I temi di questi “racconti per immagini” riguardano i diversi momenti dell’esistenza umana riferiti sia alla vita quotidiana che ad azioni cultuali e al mondo religioso. Si notano scene di colloqui, di offerte, di commiato, di processioni, di banchetti, scene erotiche, di caccia, di pesca, di attività produttiva, di combattimenti a piedi e a cavallo, scene di sacrificio, nonché rappresentazioni di mostri dalle forme più strane. Il tutto con una tecnica molto forte ed espressiva. Da un punto di vista iconologico le stele sono il risultato esclusivo della spiritualità più pura ed originale della cultura dei Dauni, in cui viene portato a compimento il processo di eroizzazione e divinizzazione già iniziato con le sculture di Castelluccio dei Sauri e proseguito con quelle di Monte Saraceno. Inoltre le stele costituiscono il mezzo attraverso il quale il ceto dominante della Daunia manifesta il proprio potere e la propria eminenza su tutti gli altri popoli della Puglia settentrionale. Infatti con le immagini monumentali l’oligarchia daunia si rappresenta al massimo della propria potenza, con le insegne di status che esprimono un dominio sia sociale che intellettuale e religioso. Tutto ciò si manifesta soprattutto fra l’VIII e il VII secolo. Ma allorché nel corso del VI e del V secolo inizia il declino della civiltà daunia, e si affacciano sulla scena politica nuove istanze provenienti dal mondo magno-greco e italico,  le stele iniziano a svuotarsi di contenuti e di valori.

→ **Consegna**: Prosegui il testo sulle stele daunie a partire dalla sua ultima frase.

→ **Dati forniti**:

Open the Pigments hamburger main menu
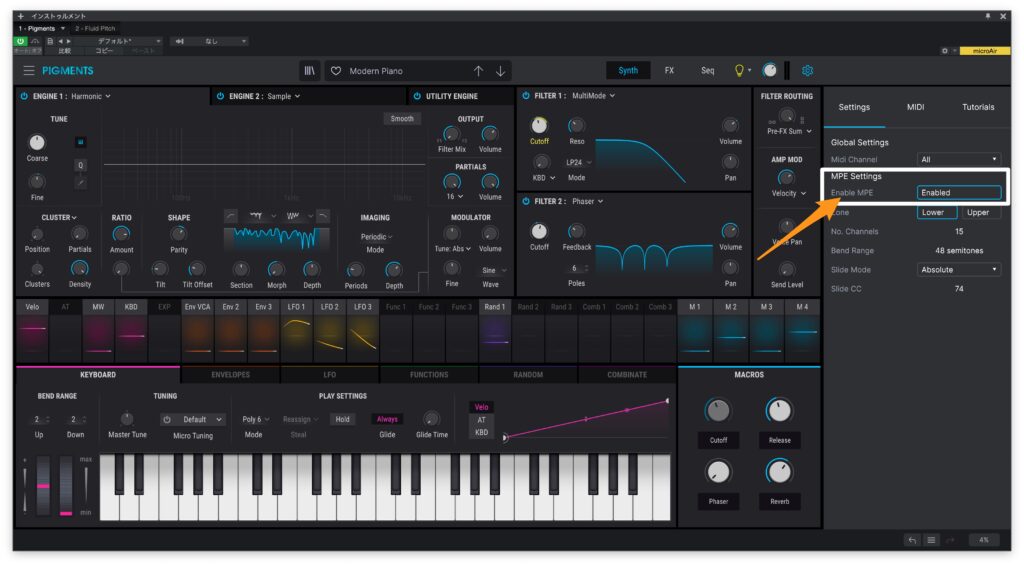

→ **Risultato**:
Testa iconica Monte Saraceno Mattinata

[Testa iconica Monte Saraceno - Mattinata]

Da parte mia ho voluto far rivivere la civiltà daunia attraverso la riproduzione della ceramica daunia dell’artista Angela Quitadamo, le cui opere oggi sono esposte nel Museo Archeologico ubicato nel Castello di Monte Sant’Angelo. Un omaggio ad un’artista e a una civiltà, quella daunia, che sta alle origini della nostra identità culturale, che è quella legata all’Europa, sorta sui grandi itinerari della fede, attraverso l’Homo Viator, alla ricerca della Montagna Sacra.

Mercoledì 19 luglio 2023,  alle 17.00, è stato inaugurato il nuovo Museo Archeologico Nazionale di Mattinata “Matteo Sansone”, che fa parte dei Musei di Puglia.

All'evento hanno preso parte il Prof. Massimo Osanna, Direttore Generale Musei, il Dott. Michele Bisceglia, Sindaco di Mattinata, il Dott. Luca Mercuri, coordinatore generale del progetto. l'Arch. Francesco Longobardi, delegato alla Direzione Regionale Musei Puglia, l'Arch. Anita Guarnieri, Soprintendente Archeologia Belle Arti e Paesaggio per le Province di Barletta – Andria - Trani e Foggia, Matteo Sansone, rappresentante della famiglia donatrice.

Grande attesa per la visita e l'intervento del Prof. Vittorio Sgarbi, Sottosegretario di Stato alla cultura, cha ha ammirato le collezioni esposte, commentando «I musei costituiscono l’identità culturale del nostro paese e ne rivelano la storia e le testimonianze di civiltà passate. Ma devono anche essere luoghi di vitalità culturale attraverso il dialogo tra passato e presente».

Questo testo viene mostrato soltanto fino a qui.